Available records:
= = =

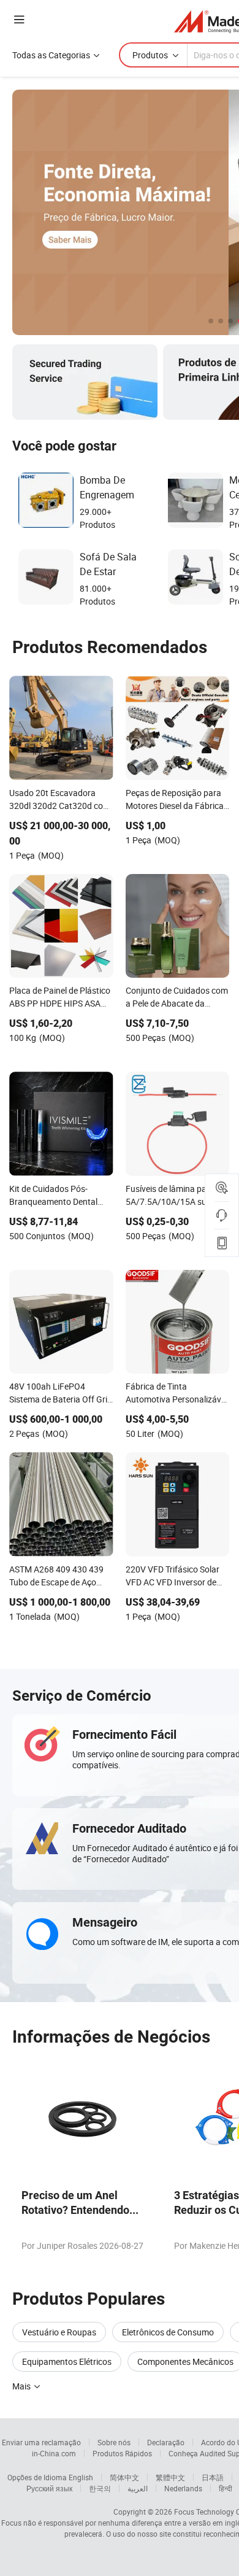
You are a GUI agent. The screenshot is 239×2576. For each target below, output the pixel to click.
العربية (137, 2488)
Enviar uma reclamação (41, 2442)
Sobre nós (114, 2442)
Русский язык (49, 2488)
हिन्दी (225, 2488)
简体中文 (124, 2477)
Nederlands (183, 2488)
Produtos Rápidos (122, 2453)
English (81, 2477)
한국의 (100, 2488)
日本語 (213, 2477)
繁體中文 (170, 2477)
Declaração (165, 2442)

= = =

About this exercise: Set down, word for word, the full listing above, and carry over no pictures.

Exercise output:
You are a GUI agent. The screenshot is 239×2576. For each target below, output the pixel to click.
العربية (137, 2488)
Enviar uma reclamação (41, 2442)
Sobre nós (114, 2442)
Русский язык (49, 2488)
हिन्दी (225, 2488)
简体中文 (124, 2477)
Nederlands (183, 2488)
Produtos Rápidos (122, 2453)
English (81, 2477)
한국의 (100, 2488)
日本語 (213, 2477)
繁體中文 (170, 2477)
Declaração (165, 2442)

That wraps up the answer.